那日廟會,爹說讓我喬裝下山去看哪家的姑娘漂亮,瞧好了他好下山搶來給我做老婆。我雖是一介武夫,但也懂得強扭的瓜不甜,自然是不願意去的。爹爹見我不願意去,才道出真相,說我下山自然有人會接應。

我就這樣不情不願的下了山,夾在熱鬧的人群中,內心卻無半點開心。這時,一個姑娘擠到我身邊,朝我努努嘴道:“瞧,那邊那個著鵝黃衣衫的姑娘就是白家二小姐,白問梅,她漂亮嗎?”

我在人群中踮起腳尖想把那個鵝黃衣衫的姑娘看的更清楚,這時,那姑娘回頭也看了我一眼,就這樣,我怔怔的看呆了。那是一個怎樣美好的人兒,瓜子臉上鑲嵌著一對瑪瑙般晶瑩剔透的大眼睛。整個世界在我的耳邊安靜了下來,眼前只有她的回眸笑。

“公子,她錢袋被盜了,快去幫她啊!”身邊的姑娘使勁在我腳上踩了兩下,我才回過神來。小偷盜了她的錢袋拔腿就跑。我撥開人群,追了上去。

那盜賊並不高明,跑了幾步,好似故意似的就摔倒了,我上前奪過錢袋。那個鵝黃衣衫的姑娘也趕到了跟前。

“姑娘,你的錢袋!”我將沈甸甸的錢袋遞了過去繼續說道,“姑娘,出門不該帶這麽多錢的,現在這世道不好,壞人太多。額……我叫馬向峰,是前面農莊裏的。”在這個美好的女孩面前,我忽然覺得不該說盤龍山,那樣會玷汙她的美好,便信口說自己只是普通人家的孩子。

“我叫白問梅。謝謝你幫我追回錢袋。這些銀兩是我準備今日廟會,散給各方來的窮苦人家的孩子的。我替他們謝謝你了。”她拿著錢袋,笑容如同泛著漣漪的水波般一層層的蕩漾了開來。

她的一顰一笑盡入我眼底,那麽溫暖,就像冬日午後的陽光慵懶中夾帶著溫暖,這絲絲溫暖讓我只想醉身其中,不願醒來。

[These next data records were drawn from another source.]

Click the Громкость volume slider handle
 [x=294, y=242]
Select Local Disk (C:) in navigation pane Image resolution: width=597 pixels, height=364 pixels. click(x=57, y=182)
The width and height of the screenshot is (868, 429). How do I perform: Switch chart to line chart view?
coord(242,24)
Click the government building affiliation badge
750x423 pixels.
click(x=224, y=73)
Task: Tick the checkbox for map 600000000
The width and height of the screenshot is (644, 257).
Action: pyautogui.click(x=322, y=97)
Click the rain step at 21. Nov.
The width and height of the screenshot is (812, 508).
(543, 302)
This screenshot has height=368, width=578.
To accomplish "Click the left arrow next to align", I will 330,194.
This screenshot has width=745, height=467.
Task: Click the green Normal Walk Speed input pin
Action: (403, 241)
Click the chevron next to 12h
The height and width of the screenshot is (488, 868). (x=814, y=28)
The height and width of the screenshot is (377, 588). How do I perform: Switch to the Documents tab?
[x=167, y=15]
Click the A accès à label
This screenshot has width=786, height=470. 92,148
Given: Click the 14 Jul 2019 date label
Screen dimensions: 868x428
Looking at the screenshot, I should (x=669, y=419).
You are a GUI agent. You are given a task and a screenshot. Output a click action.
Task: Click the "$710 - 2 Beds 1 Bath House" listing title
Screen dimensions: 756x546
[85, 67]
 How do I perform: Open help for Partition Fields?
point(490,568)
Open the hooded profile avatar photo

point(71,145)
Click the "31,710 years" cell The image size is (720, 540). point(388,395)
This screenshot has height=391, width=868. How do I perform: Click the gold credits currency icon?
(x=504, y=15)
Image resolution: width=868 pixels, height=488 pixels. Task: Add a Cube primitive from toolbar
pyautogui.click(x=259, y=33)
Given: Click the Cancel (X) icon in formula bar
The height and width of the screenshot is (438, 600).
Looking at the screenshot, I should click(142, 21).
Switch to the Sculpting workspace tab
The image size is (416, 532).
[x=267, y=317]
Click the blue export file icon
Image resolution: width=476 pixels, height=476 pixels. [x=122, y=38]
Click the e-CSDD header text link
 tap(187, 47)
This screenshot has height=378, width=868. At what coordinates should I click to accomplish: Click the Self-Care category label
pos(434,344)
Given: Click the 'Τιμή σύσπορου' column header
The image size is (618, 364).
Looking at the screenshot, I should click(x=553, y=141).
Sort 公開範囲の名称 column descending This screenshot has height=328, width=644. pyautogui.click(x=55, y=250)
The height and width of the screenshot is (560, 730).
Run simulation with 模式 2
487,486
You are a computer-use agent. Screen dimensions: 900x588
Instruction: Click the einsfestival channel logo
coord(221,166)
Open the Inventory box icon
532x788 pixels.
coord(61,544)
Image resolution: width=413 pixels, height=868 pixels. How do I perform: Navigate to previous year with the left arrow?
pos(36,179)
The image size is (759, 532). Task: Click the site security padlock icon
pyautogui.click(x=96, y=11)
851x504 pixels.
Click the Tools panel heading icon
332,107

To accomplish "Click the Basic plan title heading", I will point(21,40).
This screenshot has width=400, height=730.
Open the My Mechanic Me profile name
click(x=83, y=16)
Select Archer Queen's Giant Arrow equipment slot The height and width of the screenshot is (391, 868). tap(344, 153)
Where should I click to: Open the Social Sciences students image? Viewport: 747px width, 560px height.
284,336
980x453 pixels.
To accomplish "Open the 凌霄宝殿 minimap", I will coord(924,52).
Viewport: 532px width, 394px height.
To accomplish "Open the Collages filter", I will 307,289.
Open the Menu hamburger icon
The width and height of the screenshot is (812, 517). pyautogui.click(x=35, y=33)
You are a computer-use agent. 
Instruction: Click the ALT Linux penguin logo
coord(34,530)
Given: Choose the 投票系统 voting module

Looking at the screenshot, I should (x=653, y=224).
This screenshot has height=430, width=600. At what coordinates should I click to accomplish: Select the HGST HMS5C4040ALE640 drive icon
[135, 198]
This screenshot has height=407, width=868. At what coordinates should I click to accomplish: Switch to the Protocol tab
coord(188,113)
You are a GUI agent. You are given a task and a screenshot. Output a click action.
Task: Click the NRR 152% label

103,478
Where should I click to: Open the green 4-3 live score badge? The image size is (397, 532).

為了能跟她相處的更久些,我掏出自己的錢袋道:“白姑娘,我這裏也有一些碎銀子,不如我們一起吧?”我小心翼翼的問道。就像是面對一個美麗的玻璃器皿,一不小心就會打碎這美好。

“當然可以啊,樂善好施是每個人的權力嚒!那你隨我來。”白問梅款款向前走去,我緊隨其後。

世道不安穩,窮人也就多了。每個墻角旮旯裏都有好多乞丐,他們或躺著,或坐著,也有小一點的孩子相互嬉戲著。

我隨著白問梅散盡了自己身上僅有的錢財。

就這樣,我度過了有生以來最快樂的一天,雖然散盡了身上所有的錢,卻換來了問梅對我的另眼相看。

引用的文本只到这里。